──────── Provided passage

A WiFi hotspot that gives you access to the entire Wikipedia, medical information, homesteading books …
I have my homeserver rsync three Arch mirrors and three Arch ARM mirrors in rotation on three days every week. Thus I have full local repos for these. All my machines are configured to use this local repo. The reason I do this is precisely to be prepared for the inevitable ‘Internet is broken’ scenario.
Since this has seen some interest – here’s how much disk space this opulence costs: Arch x86 repository is 113 Gb and Arch ARM is 123 Gb :)
That’s actually much smaller than I expected.
Downloading all of wikipedia for one language is abiut 90GB. Inhave it on a spare drive in case of an outage. That way if I need to research something I can still do.
- Audiobookshelf: Audiobooks
- Navidrome: Music
- Jellyfin: Movies, videos, audio and books
- Radicale: calendar, contacts and tasks
- Nextcloud: all files and more
- HomeAssistant: for managing the solar panels, battery and other iot
A piece of software always runs locally. It is in some cases those who needs to communicate with the server fail to deliver the usual function you expect when offline.
Please do not confuse one to another.
And perhaps you can start by complaining which services you are using heavily rely on the server side? General questions attract general answers and IMHO you are better off just search on the internet.
Navigation on Android: Osmand lets you download and cache OSM data so you can use it offline. Cache is unlimited if you download Osmand via F-Droid.

────────────────

Exercise = Write the next part of the thread about preparing for internet outages, beginning right after its final post. The records are separate material and have no connection to the thread about preparing for internet outages.

──────── Record excerpts

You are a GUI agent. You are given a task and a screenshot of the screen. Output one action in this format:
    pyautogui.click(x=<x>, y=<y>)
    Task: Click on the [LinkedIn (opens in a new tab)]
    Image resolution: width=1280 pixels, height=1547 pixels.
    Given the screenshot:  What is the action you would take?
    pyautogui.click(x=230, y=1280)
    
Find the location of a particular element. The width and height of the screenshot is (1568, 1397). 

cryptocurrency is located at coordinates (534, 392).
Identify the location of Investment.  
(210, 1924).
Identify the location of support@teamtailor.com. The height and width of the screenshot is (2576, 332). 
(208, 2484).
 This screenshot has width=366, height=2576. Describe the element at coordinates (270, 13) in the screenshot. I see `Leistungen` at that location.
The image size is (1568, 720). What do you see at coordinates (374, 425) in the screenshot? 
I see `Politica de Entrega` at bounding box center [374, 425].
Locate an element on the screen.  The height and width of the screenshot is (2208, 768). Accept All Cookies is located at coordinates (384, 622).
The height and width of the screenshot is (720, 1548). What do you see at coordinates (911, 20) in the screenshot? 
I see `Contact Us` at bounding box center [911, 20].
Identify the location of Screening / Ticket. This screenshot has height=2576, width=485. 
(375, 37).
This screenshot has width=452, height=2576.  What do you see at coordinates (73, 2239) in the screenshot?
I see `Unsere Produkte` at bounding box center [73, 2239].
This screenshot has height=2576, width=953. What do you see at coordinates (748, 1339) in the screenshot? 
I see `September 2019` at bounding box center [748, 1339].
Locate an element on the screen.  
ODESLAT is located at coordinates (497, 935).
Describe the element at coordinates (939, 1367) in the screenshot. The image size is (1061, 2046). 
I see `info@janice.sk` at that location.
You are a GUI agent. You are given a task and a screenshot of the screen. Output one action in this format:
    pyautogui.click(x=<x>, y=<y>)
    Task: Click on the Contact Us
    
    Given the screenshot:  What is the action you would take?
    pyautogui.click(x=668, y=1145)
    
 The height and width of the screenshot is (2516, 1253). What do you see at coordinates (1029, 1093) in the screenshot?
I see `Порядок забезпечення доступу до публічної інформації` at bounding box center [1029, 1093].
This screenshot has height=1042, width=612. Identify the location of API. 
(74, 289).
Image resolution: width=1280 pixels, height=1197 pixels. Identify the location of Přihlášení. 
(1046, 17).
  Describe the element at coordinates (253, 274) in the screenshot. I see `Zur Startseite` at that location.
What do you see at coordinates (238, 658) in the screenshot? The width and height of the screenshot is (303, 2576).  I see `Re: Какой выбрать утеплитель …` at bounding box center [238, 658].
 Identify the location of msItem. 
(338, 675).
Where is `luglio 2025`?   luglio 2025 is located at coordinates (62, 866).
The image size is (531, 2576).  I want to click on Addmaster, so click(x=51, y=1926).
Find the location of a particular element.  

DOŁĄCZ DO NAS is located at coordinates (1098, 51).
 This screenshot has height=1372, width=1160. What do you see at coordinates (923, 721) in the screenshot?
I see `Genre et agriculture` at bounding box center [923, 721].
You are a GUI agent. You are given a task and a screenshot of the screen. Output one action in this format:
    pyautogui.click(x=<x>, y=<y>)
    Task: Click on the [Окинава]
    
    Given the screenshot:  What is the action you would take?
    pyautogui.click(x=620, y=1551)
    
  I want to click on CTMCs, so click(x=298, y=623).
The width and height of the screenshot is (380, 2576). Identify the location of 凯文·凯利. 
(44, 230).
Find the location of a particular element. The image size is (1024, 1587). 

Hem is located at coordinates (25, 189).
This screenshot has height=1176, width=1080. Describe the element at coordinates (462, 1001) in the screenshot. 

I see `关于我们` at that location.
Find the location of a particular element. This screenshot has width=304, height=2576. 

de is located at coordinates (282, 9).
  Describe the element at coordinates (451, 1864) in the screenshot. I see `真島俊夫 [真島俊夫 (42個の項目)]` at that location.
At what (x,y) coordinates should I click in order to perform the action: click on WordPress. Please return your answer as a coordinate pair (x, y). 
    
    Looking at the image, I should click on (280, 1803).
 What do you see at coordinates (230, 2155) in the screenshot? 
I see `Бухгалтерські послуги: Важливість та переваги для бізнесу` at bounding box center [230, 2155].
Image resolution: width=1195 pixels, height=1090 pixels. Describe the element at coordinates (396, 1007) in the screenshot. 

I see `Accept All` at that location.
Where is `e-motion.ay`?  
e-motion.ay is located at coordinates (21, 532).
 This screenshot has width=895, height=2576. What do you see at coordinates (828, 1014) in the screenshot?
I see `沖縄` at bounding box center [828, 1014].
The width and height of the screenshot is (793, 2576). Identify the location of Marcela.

────────────────

Response for this exercise =
This is going to be controversial but…
Linux is not really suited for the post-apocalitic no-internet world, the way the repositories are built and software is packed (almost nothing is static, a lot of dependencies on other packages everywhere) just makes it really impractical and hard to deal with those scenarios. Flatpak / containers and friends even make this situation worse because you can’t easily mirror the repositories and there’s no straightforward way of exporting a Flatpak as a solid file that can be shared around and installed everywhere - the current tool for that doesn’t account architectures and dependencies very well.
Windows however is a much more solid and good option, yes, it’s painful to hear this but in Windows you can get an exe from a friend in a flash drive and it runs as is. Same goes for installers, reinstalling the OS etc. There’s only a couple of .net framework installers that will cover dependencies for 99.99% of stuff in a few MB. The same goes for macOS, however it depends on a lot of software signing nowadays and certificates that can expire and you then have a problem.